The success of Robert Mugabe's agricultural policy in Zimbabwe shows that this concept has a limited utility.
I assume that you are being sarcastic on your use of the word "success" here. Mugabe is hardly worthy of mention.
This is SO dumb.
The farming subsidy has always been questionable and debatable. Look how the Dems are using the very things they helped create (bad policies) and furthering their chant. Classic emotional battering..
"Farm families have tight budgets, and most don't have access to employer retirement accounts such as 401(k) plans.
Very true that they don't have acess to corporate sponsored 401ks. But he opposes giving them access to what is essentially a 401k plan?
In fact, three out of four farmers fund their own retirement.
In some sort of savings plan that pay dividends in investments or in coffee cans burried on the back 40? Above, he indicated that "most" farmers don't have retirement plans, now he says that most do?
They depend on Social Security when the crop yield is low or the weather is bad," Etheridge, a member of the House Agriculture Committee and a part-time farmer, said in the Democratic Party's weekly radio address.
I again don't get it. Are they retired, or are they still farming?

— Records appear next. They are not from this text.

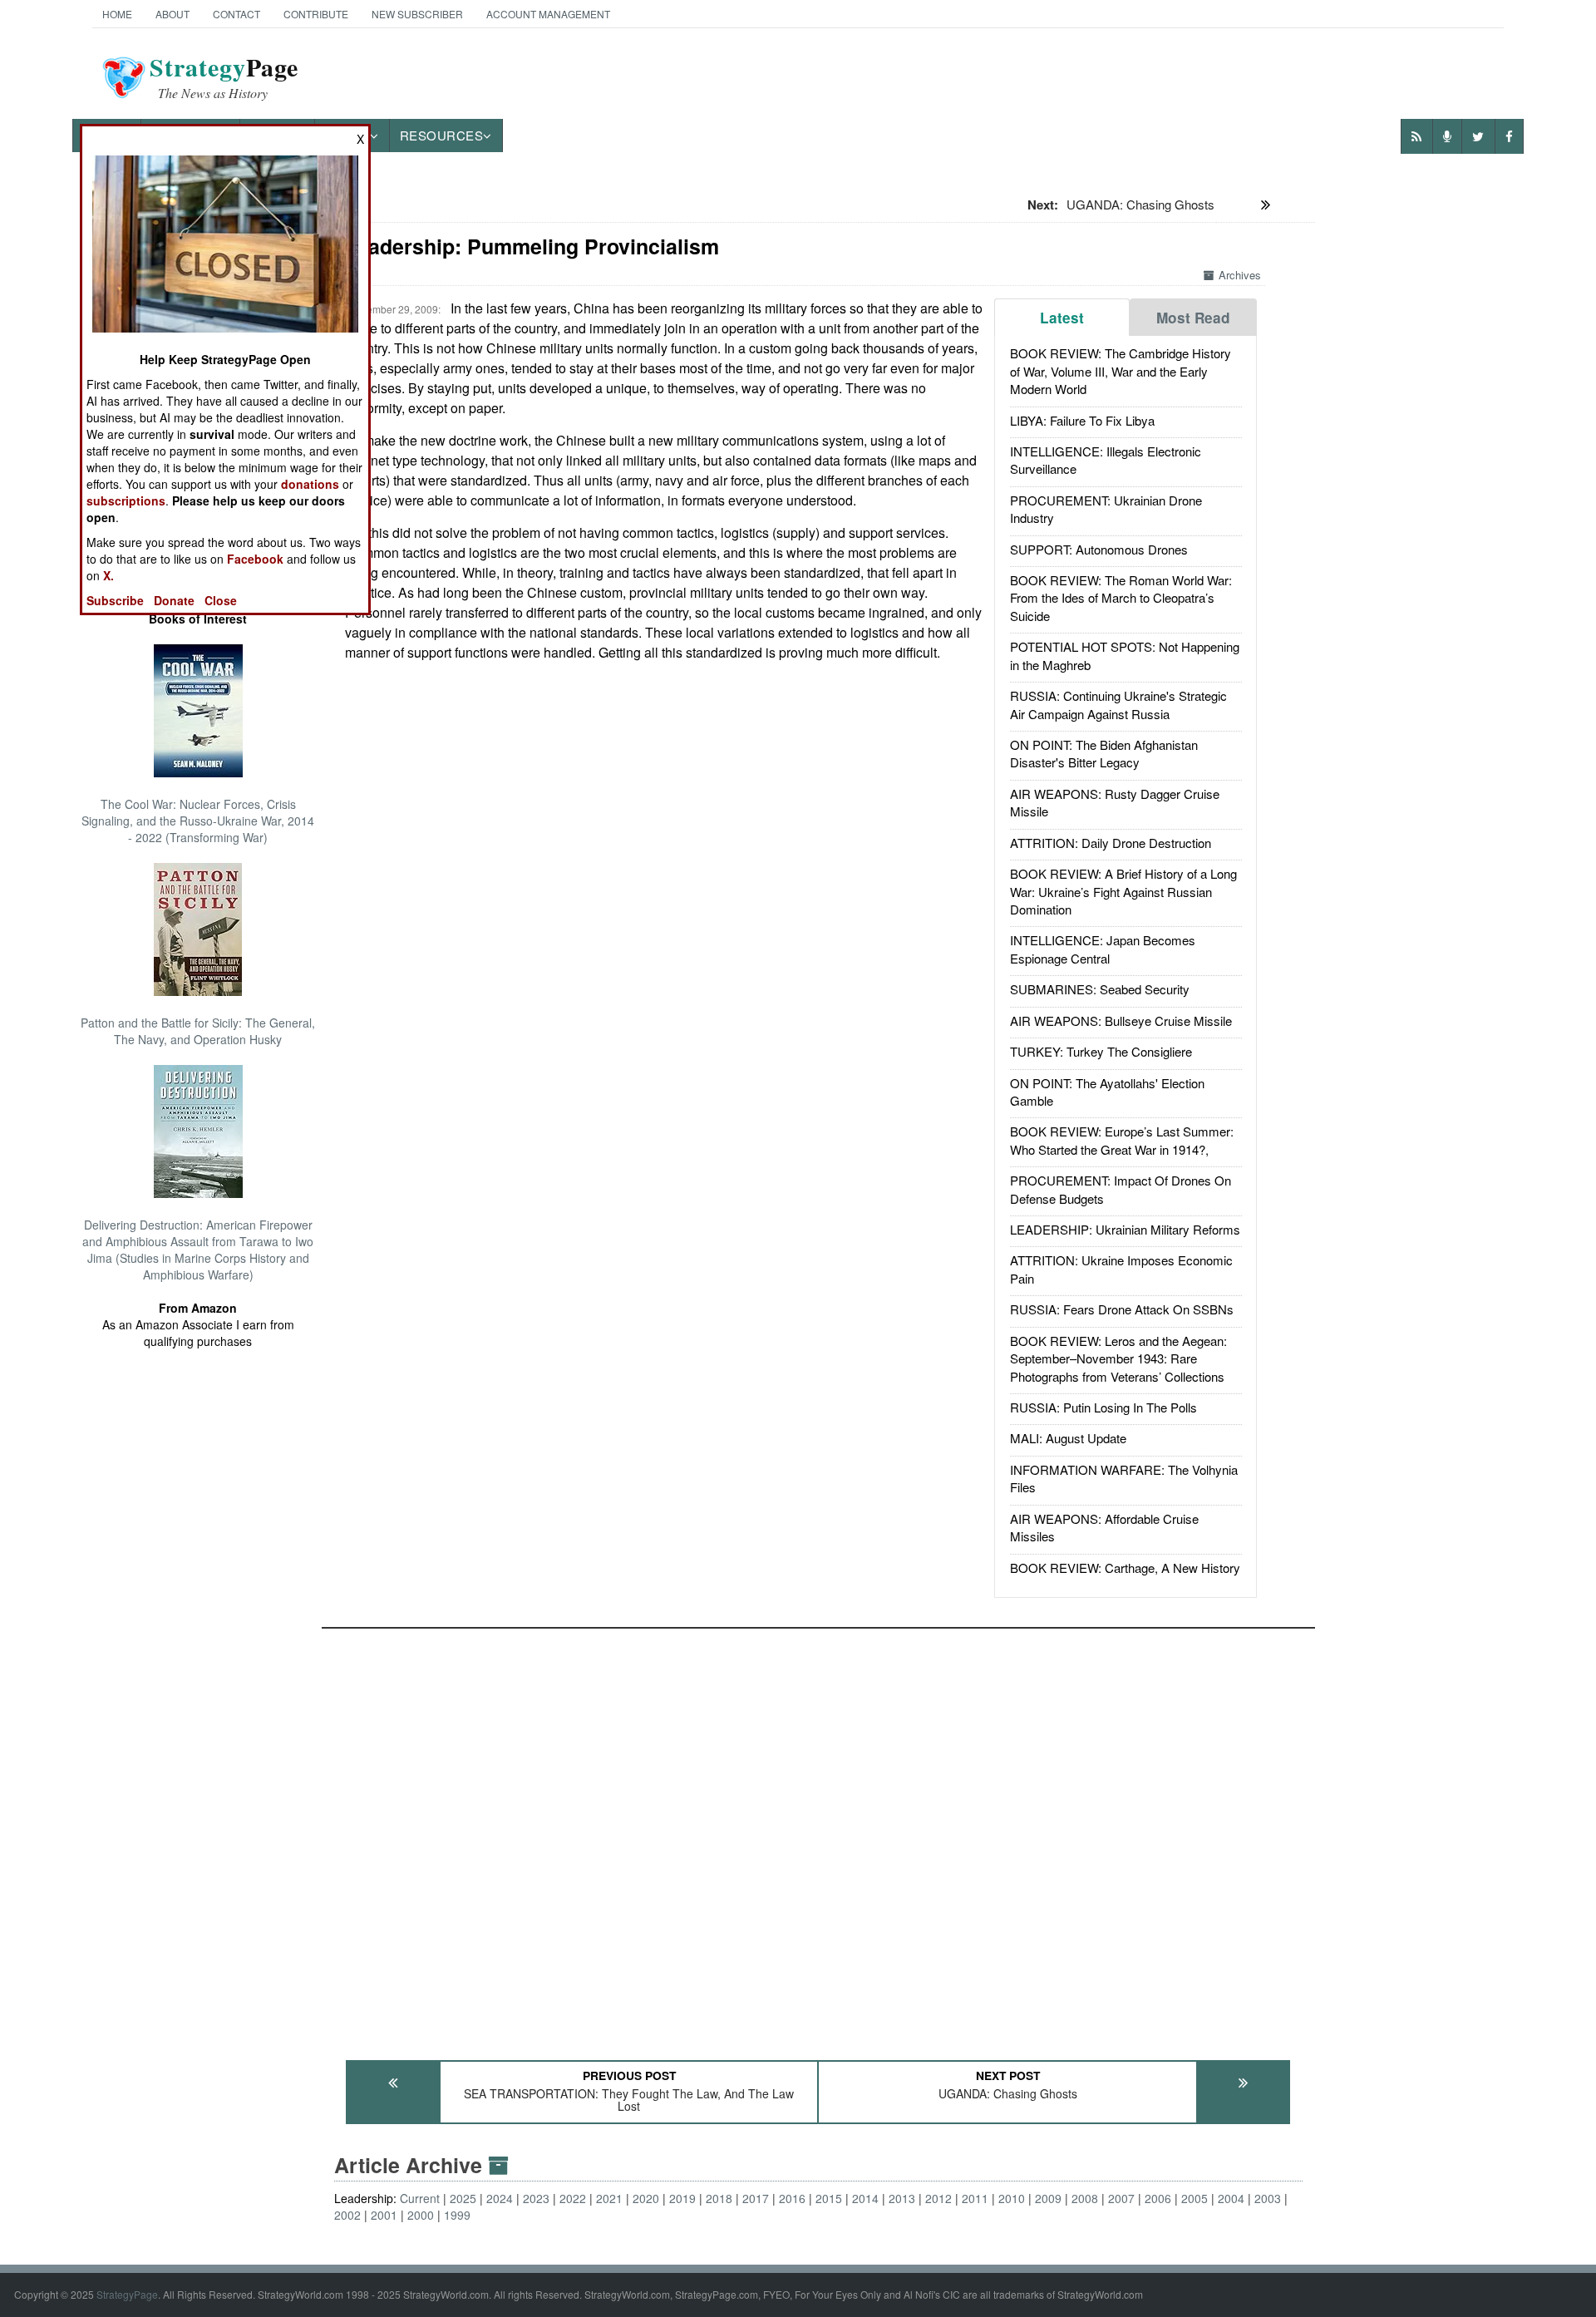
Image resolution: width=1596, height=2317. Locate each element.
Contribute (315, 14)
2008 (1084, 2198)
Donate (174, 600)
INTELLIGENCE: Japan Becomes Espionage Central (1102, 948)
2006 (1158, 2198)
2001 (384, 2214)
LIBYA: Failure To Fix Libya (1082, 420)
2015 (828, 2198)
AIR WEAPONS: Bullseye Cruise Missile (1121, 1020)
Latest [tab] (1062, 318)
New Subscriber (417, 14)
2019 (682, 2198)
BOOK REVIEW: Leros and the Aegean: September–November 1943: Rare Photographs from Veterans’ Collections (1118, 1358)
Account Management (548, 14)
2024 (499, 2198)
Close (220, 600)
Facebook (255, 558)
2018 (719, 2198)
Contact (236, 14)
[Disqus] (819, 1836)
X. (108, 575)
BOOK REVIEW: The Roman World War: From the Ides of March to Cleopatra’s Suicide (1121, 597)
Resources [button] (442, 135)
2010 (1011, 2198)
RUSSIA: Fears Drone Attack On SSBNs (1122, 1309)
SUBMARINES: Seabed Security (1100, 989)
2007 (1121, 2198)
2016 (792, 2198)
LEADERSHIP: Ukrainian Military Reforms (1125, 1229)
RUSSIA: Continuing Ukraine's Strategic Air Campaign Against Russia (1118, 704)
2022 (572, 2198)
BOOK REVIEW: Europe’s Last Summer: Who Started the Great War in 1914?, (1122, 1139)
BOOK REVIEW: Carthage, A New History (1125, 1567)
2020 (646, 2198)
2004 (1231, 2198)
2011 (975, 2198)
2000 (420, 2214)
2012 (938, 2198)
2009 (1048, 2198)
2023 (536, 2198)
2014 (865, 2198)
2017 (755, 2198)
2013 (902, 2198)
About (172, 14)
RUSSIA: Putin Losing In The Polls (1103, 1407)
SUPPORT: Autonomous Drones (1099, 549)
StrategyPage (127, 2294)
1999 (457, 2214)
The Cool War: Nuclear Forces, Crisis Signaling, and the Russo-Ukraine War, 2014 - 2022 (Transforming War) (197, 820)
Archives (1240, 275)
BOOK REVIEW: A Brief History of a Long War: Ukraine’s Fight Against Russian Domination (1123, 891)
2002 (347, 2214)
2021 (609, 2198)
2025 (463, 2198)
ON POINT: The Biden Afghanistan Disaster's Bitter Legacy (1104, 753)
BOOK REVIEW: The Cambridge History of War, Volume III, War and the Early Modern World (1120, 370)
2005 (1194, 2198)
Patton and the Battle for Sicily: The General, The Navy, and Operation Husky (198, 1031)
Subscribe (115, 600)
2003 (1267, 2198)
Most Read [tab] (1193, 318)
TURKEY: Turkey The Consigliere (1101, 1051)
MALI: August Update (1068, 1438)
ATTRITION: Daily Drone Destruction (1110, 842)
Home (117, 14)
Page (224, 77)
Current (420, 2198)
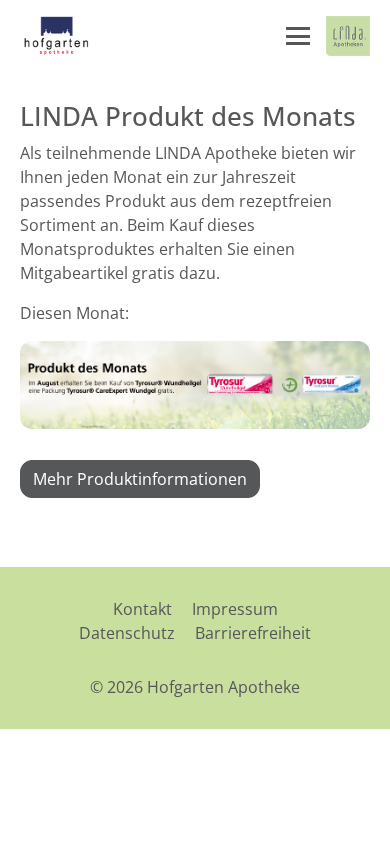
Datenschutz (127, 633)
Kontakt (142, 609)
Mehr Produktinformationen (140, 479)
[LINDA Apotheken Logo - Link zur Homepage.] (348, 36)
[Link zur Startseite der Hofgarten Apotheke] (55, 36)
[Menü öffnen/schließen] (298, 36)
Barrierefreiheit (253, 633)
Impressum (235, 609)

They must be putting into SS now. Can't they be disciplined an dput there money into private accounts?
Does anyone get AARP magazines? I swear, it's a constant barrage of "you're going to go broke under Bush's plan." It's incredible.
Good analysis. Farmers can have IRA's, just like anyone else. If they don't, who's to blame? (Hint - it's not G.W. Bush.) The farmers I know work until they die, anyway. If they wanted to sit around and do nothing, they wouldn't be farmers.
On a different issue, I wonder if writers like this realize what creeps they appear: "If it weren't for a government handout, my mother-in-law would starve to death, because I'm certainly not going to do diddly-squat for the evil old broad!"
You nailed it square, Tax-chick.
I don't recall anybody saying the transition would be painless. I'm assuming by 'painless', you mean cost-free. All the discussion I've read does show a large transition cost.
Before you get to that, it has always been discussed that this would be a choice, not mandatory.
In fact, if private accounts become an option (again, by choice)and all Dems choose not to use that option, then we'll have to listen to them all whine in a few years. They'll be whining that we Repubs who chose to use it are buying up all their property cheap because they can't afford to pay the taxes with their SS.